Et la famille dans tout ça? Il y avait bien eu un avant et jusqu'à ses seize ans, il n'avait pas été plus original que n'importe quelle autre histoire. Son enfance est à quelque chose près celle du voisin d'à côté, l'argent en plus. Son père était un des avocats les plus influents de la ville et à défaut de sa présence pour Jayce, il lui avait permis, matériellement, de ne jamais manquer de rien. L'homme avait toujours placé beaucoup trop d'espoir en son unique fils, il lui prédisait une grande carrière à son image. Le problème était qu'ils n'avaient rien en commun. Très rapidement, il perdait l'intérêt qu'il avait pu avoir un jour en Jayce. De son côté, le jeune garçon investiguait, fouillait dans les vieux dossiers de son père. C'était sa manière à lui de se rapprocher, d'en savoir plus. L'homme était très évasif sur sa vie en dehors de la résidence familiale, et elle lui prenait pourtant beaucoup de temps. Ses recherches avaient porté ses fruits, la veille de ses seize ans. Il avait découvert qu'à quelques kilomètres de là, il avait une sœur. Et d'après les photos datées, elle devait avoir le même âge que lui. Le connaissait-elle? Il n'y croyait pas vraiment. Les photographies étaient prises de loin et sur aucune d'entre elles, son père n'apparaissait à ses côtés. Jayce avait profité de la première occasion pour aller à la rencontre de la jeune blonde, dont la ressemblance n'était pas moindre. Son approche avait été maladroite, directe. «
Je sais ce que je vais te dire va te sembler dingue. Mais voilà il y a quelques mois j’ai découvert que mon père avait eu une relation avec une femme. Il y a seize ans maintenant. » Il n'en fallut pas plus pour qu'il lise dans les yeux de la jeune fille, Birdy, comme si toutes les pièces du puzzle se rassemblaient en quelques secondes.

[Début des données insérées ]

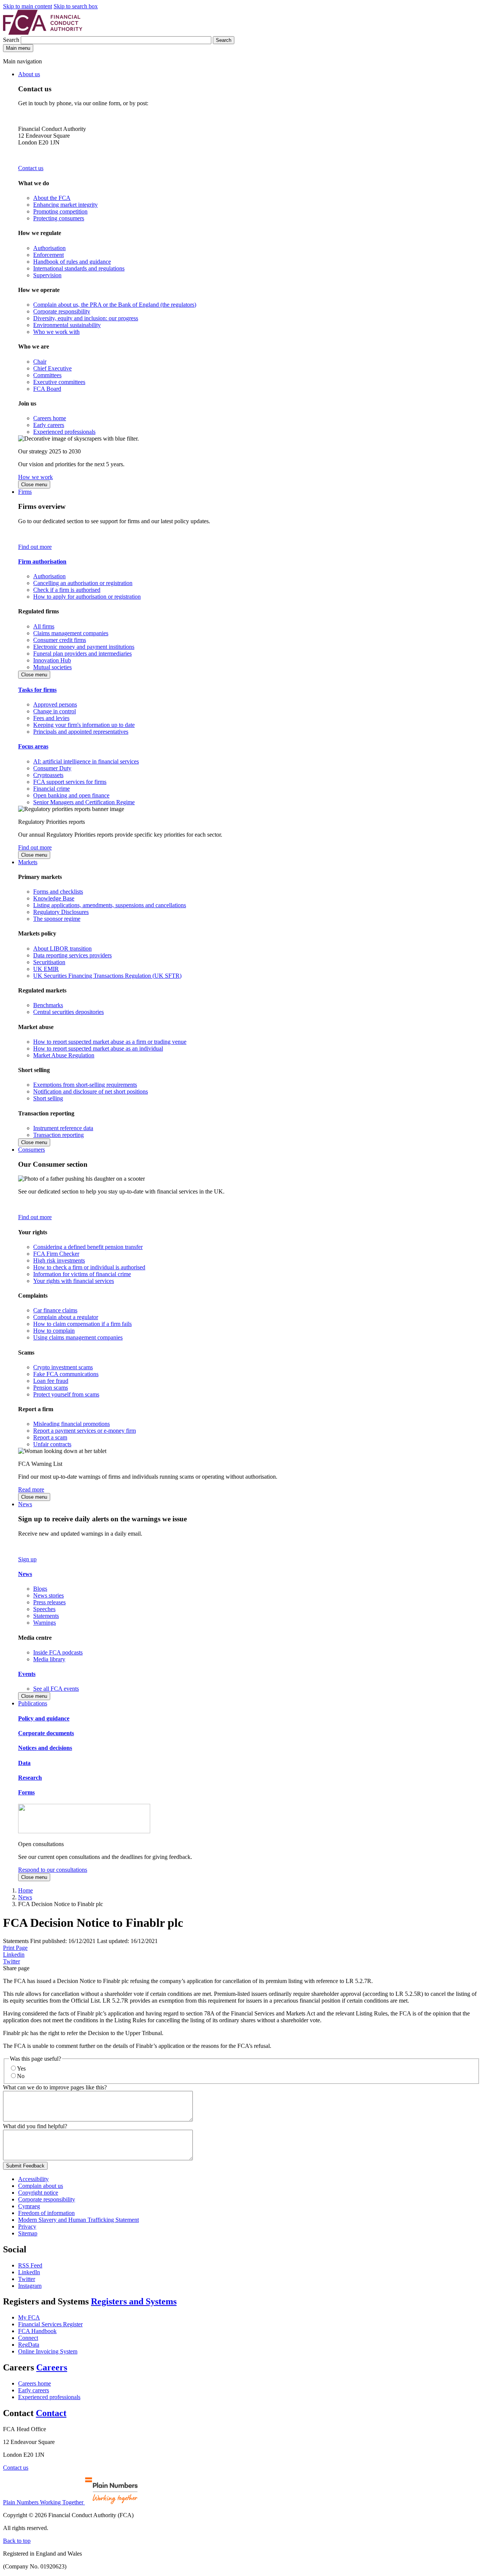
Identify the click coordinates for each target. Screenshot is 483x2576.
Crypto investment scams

Chacun apportait à l'autre l'explication de la pièce manquante qui avait marqué leur enfance. Depuis cette fameuse journée, ils ont peu à peu appris à se connaître, à s'apprivoiser. Jayce n'est pas du genre à s'ouvrir facilement et pourtant, il y avait une sorte de fusion naturelle. Les gênes communs, peut-être. Ils sont aujourd'hui toujours aussi proches, sinon plus. Malgré leurs années de retard à rattraper, ils ont vécus ensemble les épreuves difficiles de la vie de l'un et de l'autre. A l'image de réels frère et sœur, ils se chamaillent sans arrêt mais sont toujours présents l'un pour l'autre.